Fastq Format Confusion
4
6
Entering edit mode
8.9 years ago

Hi!

In the following article The Sanger FASTQ file format for sequences with quality scores, and the Solexa/Illumina FASTQ variants. I found this table:

                       Range Offset    Type    Range

Sanger standard          33–126    33    PHRED    0 to 93**

Solexa/early Illumina    59–126    64    Solexa    −5 to 62**

Illumina 1.3+            64–126    64    PHRED    0 to 62**


From the article (2010) it seemed that the consensus might be to use Illumina 1.3+ coding in the future. Then I came across this:

"Note that the latest Illumina CASAVA 1.8 pipeline (released June 2011), outputs in fastq-sanger rather than Illumina 1.3+. Thus Illumina 1.3+ and other Illumina scoring metrics are unlikely to be encountered if you are using Illumina sequencing data generated after July 2011" from this source

So, how is it? Can I rely on FASTQC to correctly display bases quality? Based on what I read, I would say no, fastq format can use characters that do not allow to recognize between different quality formats. But there is no possibility to switch between different formats in this program, is it?

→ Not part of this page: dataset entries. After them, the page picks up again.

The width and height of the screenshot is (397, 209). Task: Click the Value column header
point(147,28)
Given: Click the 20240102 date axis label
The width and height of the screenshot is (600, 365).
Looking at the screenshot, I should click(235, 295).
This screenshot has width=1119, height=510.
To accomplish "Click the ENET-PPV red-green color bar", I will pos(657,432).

And second, I have old 454 data, how can I determine their encoding? I have tried to google what is common standard for 454 with not much success.

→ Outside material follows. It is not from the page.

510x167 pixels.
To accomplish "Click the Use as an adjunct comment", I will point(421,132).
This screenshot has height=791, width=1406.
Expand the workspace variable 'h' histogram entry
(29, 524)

Hope that you guys here are much more experienced. How do you deal with different fastq formats? Please, share your experience. Thanks a lot!

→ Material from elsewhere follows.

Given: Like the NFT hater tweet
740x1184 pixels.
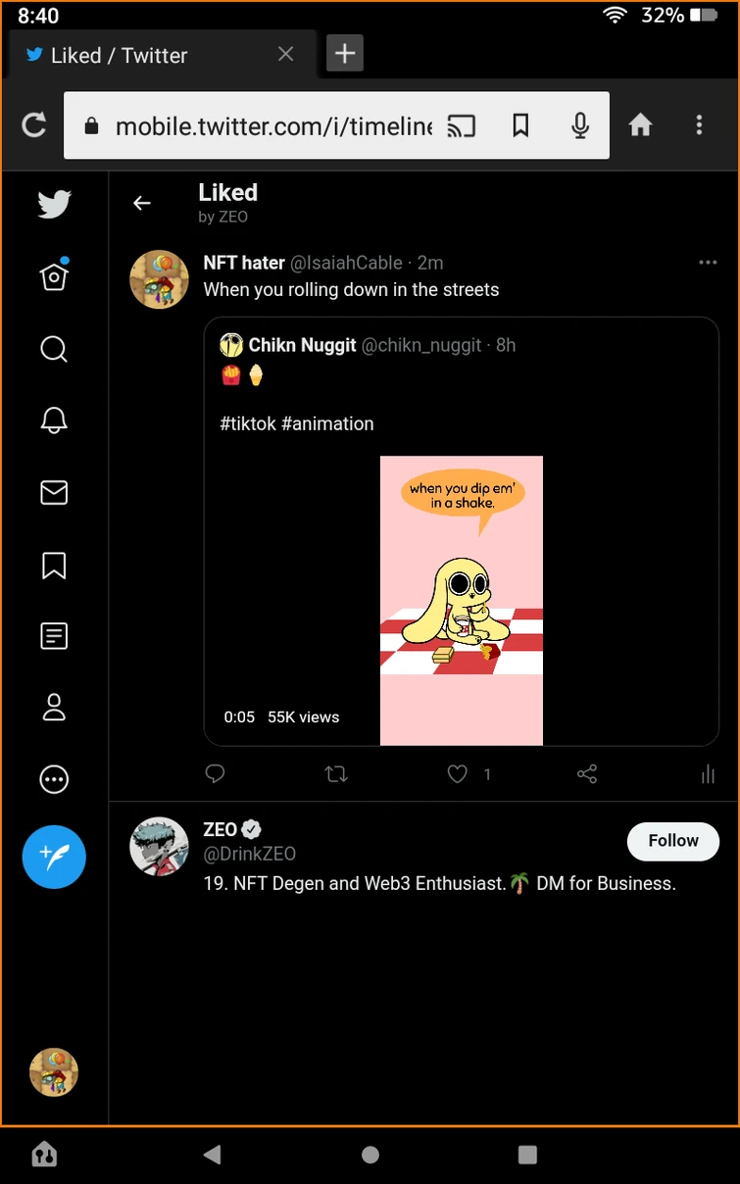Looking at the screenshot, I should [x=458, y=774].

fastq format conversion quality scoring • 8.0k views
1
Entering edit mode

Just to add to the fastq bashing (not really helpful, I know): fastq is not a format in the strict sense, because it is lacking a proper definition allowing for deterministic parsing of the 'format'. I agree with Ido about the punishment.

0
Entering edit mode

7
Entering edit mode
8.9 years ago
Ido Tamir 5.2k

Yes, fastqc can reliably detect which fastq format it is, unless the quality string is only characters BCDEFGHI. But this is highly unlikely. This would mean all data is crap (illumina <= 1.5) or only good (illumina > 1.5, Q >= 33).

http://en.wikipedia.org/wiki/FASTQ_format#Encoding provides a better view on the problem than your table.

Like others, I think unaligned BAM ist a step into the right direction but nevertheless I know which pipeline my old fastq files come from. The fastq variants are all illuminas fault. They should get kicked somewhere for this. hard. 454 uses Phred+33, I guess and binging it told me.

3
Entering edit mode
8.9 years ago
Chris Fields ★ 2.2k

@Noolean, the 2010 paper indicated that everyone should standardized on Sanger-based scoring, +33. This is the standard adopted by SRA and ENA (I believe), and is the quality string encoding for SAM/BAM. Also, Illumina pipelines should be using Sanger-based encoding these days with FASTQ, which is likely what that July 2011 means (e.g. CASAVA updates now default to Sanger).

I likewise support a move to something analogous to BAM for sequencing data. However, I'm not sure how it makes sense to use BAM itself as a storage mechanism, primarily b/c the entire format and indexing algorithm are based on efficient storage and retrieval of data using an R-tree/binning-based index of reads mapped against reference sequences (the latter included in the BAM header). Has there been an in-depth discussion of this?

But maybe that's a point best left for another question...

1
Entering edit mode
8.9 years ago
Gabriel R. ★ 2.8k

How to deal with fastq ? Simple, don't use it, use unaligned BAM. Don't use it whenever possible, some people still release tool that only read fastq.

1
Entering edit mode

Isn't BAM outdated and replaced by CRAM http://www.ebi.ac.uk/ena/about/cram_toolkit ? More seriously, I'm not sure that a tool (a CASAVA alternative) which understands illumina raw outputs and makes a seq/quality output in a BAM format does exist. Then, in the workflow, one has to deal with fastq files anyway at some point.

1
Entering edit mode

just because somebody published something doesnt make something else outdatet. I had enough problems making my users get used to bam. The main reason is the metadata in the file. And yes, the tools exist and I only see fastq files because bowtie and other tools use them for input. https://github.com/wtsi-npg/illumina2bam. But for an intermediary fastq is o.k. (the encoding is then always +33)

0
Entering edit mode

Sorry to not have been clear enough, "more seriously" meant it was a joke. Of course BAM IS NOT outdated! Thanks for sharing the illumina2bam tool.